TEXT BLOCK
━━━━━━━━━━━━━━━━

Next, in order to study the sub-and low micromolar region, thinner films of P26 (thickness = 35 ± 3 nm) were used to improve quenching efficiencies (Figure S4, Supplementary Materials). Although the effect of thickness of P26 films on efficiency was not systematically investigated in the present study, we observed the expected improvement in performance by decreasing film thickness, with both quenchers showing remarkable quenching efficiencies in the nanomolar region, as well as similarity in the response towards TNT and PA (Figure 7). Though the non-linear nature of the responses complicates the calculation of the limit of detection (LOD) by linear regression, we observe that 10% of the fluorescence was quenched by 50 nM concentrations of either PA or TNT, so the LOD should be below these concentration values (see insets in Figure 7). Thus, the sensitivities of P26 are among the best reported in the literature for polymeric solutions or films [25,36,37,38,39].

━━━━━━━━━━━━━━━━

TASK TO COMPLETE
Transcribe the paragraph above on thin P26 films and their quenching response to TNT and PA, word for word.

INFORMATION SUPPLIED
━━━━━━━━━━━━━━━━

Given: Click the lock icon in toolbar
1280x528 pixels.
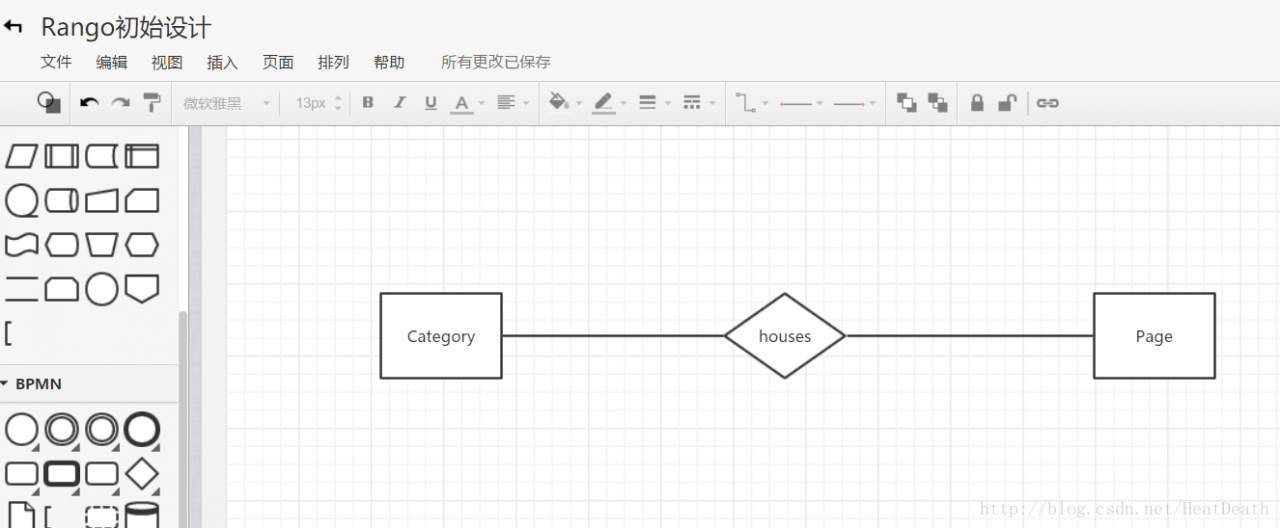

━━━━━━━━━━━━━━━━

RESULT FOR THIS TASK
Next, in order to study the sub-and low micromolar region, thinner films of P26 (thickness = 35 ± 3 nm) were used to improve quenching efficiencies (Figure S4, Supplementary Materials). Although the effect of thickness of P26 films on efficiency was not systematically investigated in the present study, we observed the expected improvement in performance by decreasing film thickness, with both quenchers showing remarkable quenching efficiencies in the nanomolar region, as well as similarity in the response towards TNT and PA (Figure 7). Though the non-linear nature of the responses complicates the calculation of the limit of detection (LOD) by linear regression, we observe that 10% of the fluorescence was quenched by 50 nM concentrations of either PA or TNT, so the LOD should be below these concentration values (see insets in Figure 7). Thus, the sensitivities of P26 are among the best reported in the literature for polymeric solutions or films [25,36,37,38,39].